Print exactly the lines from the line with "Task: Close the transfer processing dialog" to the last line of the data, please, both included.

● **DATA**
==========

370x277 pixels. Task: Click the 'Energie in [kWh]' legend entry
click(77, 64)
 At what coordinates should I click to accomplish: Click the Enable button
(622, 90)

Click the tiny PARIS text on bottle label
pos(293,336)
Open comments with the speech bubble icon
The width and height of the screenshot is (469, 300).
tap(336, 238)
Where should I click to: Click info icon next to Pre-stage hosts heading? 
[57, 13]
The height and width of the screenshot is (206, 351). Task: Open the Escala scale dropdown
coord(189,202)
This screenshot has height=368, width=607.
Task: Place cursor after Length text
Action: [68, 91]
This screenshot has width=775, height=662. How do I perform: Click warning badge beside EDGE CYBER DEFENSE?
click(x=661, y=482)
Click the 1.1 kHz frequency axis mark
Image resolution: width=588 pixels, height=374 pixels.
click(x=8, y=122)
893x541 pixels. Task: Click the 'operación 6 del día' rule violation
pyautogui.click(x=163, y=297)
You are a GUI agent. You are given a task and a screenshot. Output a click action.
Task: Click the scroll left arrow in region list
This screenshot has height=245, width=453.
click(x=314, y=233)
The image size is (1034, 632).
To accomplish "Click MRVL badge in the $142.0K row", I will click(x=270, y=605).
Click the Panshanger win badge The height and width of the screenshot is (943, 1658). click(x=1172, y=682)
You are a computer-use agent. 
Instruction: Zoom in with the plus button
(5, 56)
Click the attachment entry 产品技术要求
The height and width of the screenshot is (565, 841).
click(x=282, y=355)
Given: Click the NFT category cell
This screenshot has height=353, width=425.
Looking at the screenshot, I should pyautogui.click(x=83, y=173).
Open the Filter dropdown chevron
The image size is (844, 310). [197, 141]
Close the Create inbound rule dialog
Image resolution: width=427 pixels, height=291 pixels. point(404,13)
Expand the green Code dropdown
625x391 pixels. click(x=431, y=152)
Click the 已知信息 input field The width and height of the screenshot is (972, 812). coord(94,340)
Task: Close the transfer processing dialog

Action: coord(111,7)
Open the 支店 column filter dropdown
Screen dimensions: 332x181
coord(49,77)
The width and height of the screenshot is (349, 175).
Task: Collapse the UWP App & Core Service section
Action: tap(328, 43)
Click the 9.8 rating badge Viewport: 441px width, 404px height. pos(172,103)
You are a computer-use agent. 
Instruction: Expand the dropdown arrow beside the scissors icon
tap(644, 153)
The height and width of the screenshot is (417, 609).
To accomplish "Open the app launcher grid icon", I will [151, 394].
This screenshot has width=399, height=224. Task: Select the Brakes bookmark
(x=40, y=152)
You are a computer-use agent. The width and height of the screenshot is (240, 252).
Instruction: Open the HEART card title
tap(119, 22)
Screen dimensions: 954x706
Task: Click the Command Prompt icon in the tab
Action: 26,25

==========

● **REPLY**
Task: Close the transfer processing dialog

Action: coord(111,7)
Open the 支店 column filter dropdown
Screen dimensions: 332x181
coord(49,77)
The width and height of the screenshot is (349, 175).
Task: Collapse the UWP App & Core Service section
Action: tap(328, 43)
Click the 9.8 rating badge Viewport: 441px width, 404px height. pos(172,103)
You are a computer-use agent. 
Instruction: Expand the dropdown arrow beside the scissors icon
tap(644, 153)
The height and width of the screenshot is (417, 609).
To accomplish "Open the app launcher grid icon", I will [151, 394].
This screenshot has width=399, height=224. Task: Select the Brakes bookmark
(x=40, y=152)
You are a computer-use agent. The width and height of the screenshot is (240, 252).
Instruction: Open the HEART card title
tap(119, 22)
Screen dimensions: 954x706
Task: Click the Command Prompt icon in the tab
Action: 26,25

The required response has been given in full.